TRY IT: In the records that follow, find the line with "Image resolution: width=625"; from there, retype every line exactly through the line with "Select ADC1 in the categories list", which also belongs to the answer.

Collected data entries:
------------

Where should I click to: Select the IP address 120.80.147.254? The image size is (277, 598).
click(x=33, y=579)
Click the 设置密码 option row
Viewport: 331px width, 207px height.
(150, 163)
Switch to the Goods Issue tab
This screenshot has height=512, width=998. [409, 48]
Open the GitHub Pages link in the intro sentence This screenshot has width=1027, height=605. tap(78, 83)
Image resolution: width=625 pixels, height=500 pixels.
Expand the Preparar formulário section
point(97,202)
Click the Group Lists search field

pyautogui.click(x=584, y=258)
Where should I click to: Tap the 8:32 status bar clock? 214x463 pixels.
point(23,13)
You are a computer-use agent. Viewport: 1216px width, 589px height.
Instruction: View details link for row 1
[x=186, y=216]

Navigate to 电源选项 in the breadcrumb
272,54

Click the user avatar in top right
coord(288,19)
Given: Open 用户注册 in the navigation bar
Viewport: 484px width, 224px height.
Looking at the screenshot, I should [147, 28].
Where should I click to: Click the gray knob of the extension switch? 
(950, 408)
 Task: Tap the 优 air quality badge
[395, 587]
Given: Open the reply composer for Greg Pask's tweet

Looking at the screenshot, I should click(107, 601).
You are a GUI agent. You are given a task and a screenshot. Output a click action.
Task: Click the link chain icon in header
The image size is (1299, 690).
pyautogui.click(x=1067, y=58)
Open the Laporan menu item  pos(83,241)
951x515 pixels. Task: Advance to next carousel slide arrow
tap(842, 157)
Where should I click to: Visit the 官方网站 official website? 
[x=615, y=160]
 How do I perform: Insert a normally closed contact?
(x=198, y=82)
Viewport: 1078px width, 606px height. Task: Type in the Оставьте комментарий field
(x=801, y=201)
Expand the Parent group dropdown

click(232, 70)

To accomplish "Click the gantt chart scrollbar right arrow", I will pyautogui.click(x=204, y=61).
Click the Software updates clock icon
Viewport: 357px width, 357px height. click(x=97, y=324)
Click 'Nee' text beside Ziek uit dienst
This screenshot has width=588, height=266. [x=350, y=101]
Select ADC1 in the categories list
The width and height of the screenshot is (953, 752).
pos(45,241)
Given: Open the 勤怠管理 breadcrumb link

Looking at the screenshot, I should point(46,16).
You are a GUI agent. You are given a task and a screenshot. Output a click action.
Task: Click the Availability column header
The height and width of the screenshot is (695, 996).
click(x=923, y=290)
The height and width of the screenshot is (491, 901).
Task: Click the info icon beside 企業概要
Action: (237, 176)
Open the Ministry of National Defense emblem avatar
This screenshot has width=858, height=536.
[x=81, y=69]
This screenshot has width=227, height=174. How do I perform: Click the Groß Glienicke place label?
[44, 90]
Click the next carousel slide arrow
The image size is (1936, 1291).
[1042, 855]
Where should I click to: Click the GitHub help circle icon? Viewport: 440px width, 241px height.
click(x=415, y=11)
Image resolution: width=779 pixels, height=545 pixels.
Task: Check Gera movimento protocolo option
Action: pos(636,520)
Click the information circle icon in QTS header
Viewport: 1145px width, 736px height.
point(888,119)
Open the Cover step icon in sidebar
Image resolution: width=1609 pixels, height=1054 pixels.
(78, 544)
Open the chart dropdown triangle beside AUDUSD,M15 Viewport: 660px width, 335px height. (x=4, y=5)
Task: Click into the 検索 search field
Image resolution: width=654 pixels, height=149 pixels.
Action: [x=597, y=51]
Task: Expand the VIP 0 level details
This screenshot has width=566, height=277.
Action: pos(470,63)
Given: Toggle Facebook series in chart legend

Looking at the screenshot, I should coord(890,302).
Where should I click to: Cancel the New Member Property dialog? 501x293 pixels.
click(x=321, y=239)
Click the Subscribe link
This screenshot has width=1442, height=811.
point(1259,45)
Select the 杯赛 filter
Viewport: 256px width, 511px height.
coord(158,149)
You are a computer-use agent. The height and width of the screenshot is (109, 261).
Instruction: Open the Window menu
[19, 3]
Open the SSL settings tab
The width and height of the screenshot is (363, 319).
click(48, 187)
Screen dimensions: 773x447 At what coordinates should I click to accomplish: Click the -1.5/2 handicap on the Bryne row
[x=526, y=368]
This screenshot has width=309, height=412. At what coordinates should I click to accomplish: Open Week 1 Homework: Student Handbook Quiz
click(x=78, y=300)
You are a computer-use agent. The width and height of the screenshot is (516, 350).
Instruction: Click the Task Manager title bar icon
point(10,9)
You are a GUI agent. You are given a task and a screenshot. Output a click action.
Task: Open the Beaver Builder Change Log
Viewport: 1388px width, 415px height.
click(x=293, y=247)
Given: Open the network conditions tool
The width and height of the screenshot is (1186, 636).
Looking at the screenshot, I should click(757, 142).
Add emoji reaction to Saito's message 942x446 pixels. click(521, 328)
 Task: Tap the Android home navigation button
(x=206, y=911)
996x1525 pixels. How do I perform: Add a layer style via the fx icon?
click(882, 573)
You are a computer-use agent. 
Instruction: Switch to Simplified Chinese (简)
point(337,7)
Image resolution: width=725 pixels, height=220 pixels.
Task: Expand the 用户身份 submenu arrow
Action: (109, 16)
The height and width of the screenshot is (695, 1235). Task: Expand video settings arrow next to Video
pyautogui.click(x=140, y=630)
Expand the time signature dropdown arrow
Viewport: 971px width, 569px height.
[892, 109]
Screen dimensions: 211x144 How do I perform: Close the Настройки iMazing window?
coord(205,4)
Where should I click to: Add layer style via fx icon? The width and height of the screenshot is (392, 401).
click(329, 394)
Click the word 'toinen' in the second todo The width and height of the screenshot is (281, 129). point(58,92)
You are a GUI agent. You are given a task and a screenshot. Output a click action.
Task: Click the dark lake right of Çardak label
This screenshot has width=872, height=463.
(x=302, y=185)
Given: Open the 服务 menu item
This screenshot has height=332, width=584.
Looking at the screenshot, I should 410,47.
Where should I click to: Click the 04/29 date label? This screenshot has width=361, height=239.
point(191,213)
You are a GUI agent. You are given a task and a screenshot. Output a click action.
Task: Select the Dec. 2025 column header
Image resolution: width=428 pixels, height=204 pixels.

------------

RESPONSE AREA:
Image resolution: width=625 pixels, height=500 pixels.
Expand the Preparar formulário section
point(97,202)
Click the Group Lists search field

pyautogui.click(x=584, y=258)
Where should I click to: Tap the 8:32 status bar clock? 214x463 pixels.
point(23,13)
You are a computer-use agent. Viewport: 1216px width, 589px height.
Instruction: View details link for row 1
[x=186, y=216]

Navigate to 电源选项 in the breadcrumb
272,54

Click the user avatar in top right
coord(288,19)
Given: Open 用户注册 in the navigation bar
Viewport: 484px width, 224px height.
Looking at the screenshot, I should [147, 28].
Where should I click to: Click the gray knob of the extension switch? 
(950, 408)
 Task: Tap the 优 air quality badge
[395, 587]
Given: Open the reply composer for Greg Pask's tweet

Looking at the screenshot, I should click(107, 601).
You are a GUI agent. You are given a task and a screenshot. Output a click action.
Task: Click the link chain icon in header
The image size is (1299, 690).
pyautogui.click(x=1067, y=58)
Open the Laporan menu item  pos(83,241)
951x515 pixels. Task: Advance to next carousel slide arrow
tap(842, 157)
Where should I click to: Visit the 官方网站 official website? 
[x=615, y=160]
 How do I perform: Insert a normally closed contact?
(x=198, y=82)
Viewport: 1078px width, 606px height. Task: Type in the Оставьте комментарий field
(x=801, y=201)
Expand the Parent group dropdown

click(232, 70)

To accomplish "Click the gantt chart scrollbar right arrow", I will pyautogui.click(x=204, y=61).
Click the Software updates clock icon
Viewport: 357px width, 357px height. click(x=97, y=324)
Click 'Nee' text beside Ziek uit dienst
This screenshot has width=588, height=266. [x=350, y=101]
Select ADC1 in the categories list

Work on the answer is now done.